5  CEPII Data

5.1 Introduction

The Post-Soviet replication project is built from gravity-style country-pair-year data. The central source is the CEPII Gravity Database, which provides harmonized bilateral trade, geographic, macroeconomic, and institutional variables used in empirical gravity research.

The course dataset is:

data/ExSoviet_balanced_clean.csv

It contains 5,253 observations, 20 columns, 15 exporters, 15 importers, and years 1992-2020. The teaching dataset contains no zero-flow observations, so all 5,253 observations are positive-flow observations.

5.2 Why CEPII matters

Gravity models require variables for both countries in a pair and for the relationship between them. CEPII is useful because it combines these elements in a single bilateral panel:

  • exporter and importer identifiers;
  • bilateral trade flows;
  • GDP and population;
  • distance and geography;
  • language and contiguity indicators;
  • institutional and policy variables.

This structure allows students to estimate whether trade between two countries is associated with economic size, trade costs, and institutional alignment.

5.3 Directed dyad-year structure

The Post-Soviet dataset is a directed dyad-year panel. A directed dyad treats exporter-importer direction as meaningful:

Armenia -> Azerbaijan in 2015
Azerbaijan -> Armenia in 2015

These are different observations because exports from country \(i\) to country \(j\) need not equal exports from country \(j\) to country \(i\).

Country-pair-year data are needed because gravity models explain bilateral flows over time. The unit of observation is:

exporter, importer, year

This structure supports pooled OLS, fixed-effects OLS, PPML, GPML, and structural PPML specifications.

5.4 Post-Soviet country sample

The project covers fifteen post-Soviet economies:

Armenia, Azerbaijan, Belarus, Estonia, Georgia, Kazakhstan, Kyrgyzstan, Latvia, Lithuania, Moldova, Russia, Tajikistan, Turkmenistan, Ukraine, and Uzbekistan.

Each country can appear as both exporter and importer. This is why the dataset has 15 exporters and 15 importers.

5.5 CEPII variables in the replication

The replication uses the following required variables:

flow, gdp_o, gdp_d, distw, comlang_off, contig, wto_joint, EU_joint, EAEU_joint, year, iso_o, and iso_d.

The variables map into three empirical roles: trade outcome, gravity controls, and institutional variables.

Variable family Example variables Research use
Exporter-importer identifiers iso_o, iso_d, year Define the directed dyad-year observation
Trade flow flow Dependent variable in OLS, PPML, and GPML
Economic mass gdp_o, gdp_d Exporter and importer economic size
Geographic cost distw Weighted distance between countries
Bilateral frictions comlang_off, contig Language and border controls
WTO status wto_joint Both countries are WTO members in year \(t\)
EU status EU_joint Both countries are EU members in year \(t\)
EAEU status EAEU_joint Both countries are EAEU members in year \(t\)

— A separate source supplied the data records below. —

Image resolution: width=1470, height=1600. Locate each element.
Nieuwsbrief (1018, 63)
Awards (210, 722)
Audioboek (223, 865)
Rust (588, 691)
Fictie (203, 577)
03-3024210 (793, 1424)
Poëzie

5.6 Institutional variables

The institutional variables are pair-year indicators.

wto_joint equals 1 when both countries are WTO members in year \(t\). It measures shared multilateral trade-system membership.

EU_joint equals 1 when both countries are EU members in year \(t\). In this sample, variation comes from the Baltic EU members.

EAEU_joint equals 1 when both countries are EAEU members in year \(t\). This variable becomes relevant in the post-2015 period.

These indicators do not directly measure implementation quality, tariff changes, customs procedures, or enforcement. They identify shared institutional status.

5.7 Source documentation

Every replication paper should document:

  • the database version;
  • country coverage;
  • year coverage;
  • trade-flow definition;
  • variable names;
  • sample restrictions;
  • institutional coding rules.

In this course, students should treat the source inventory as part of the research output, not as background administration.

Note

Do not open large CEPII files in spreadsheet software for cleaning. Use Python so every filtering, variable-construction, and export step is reproducible.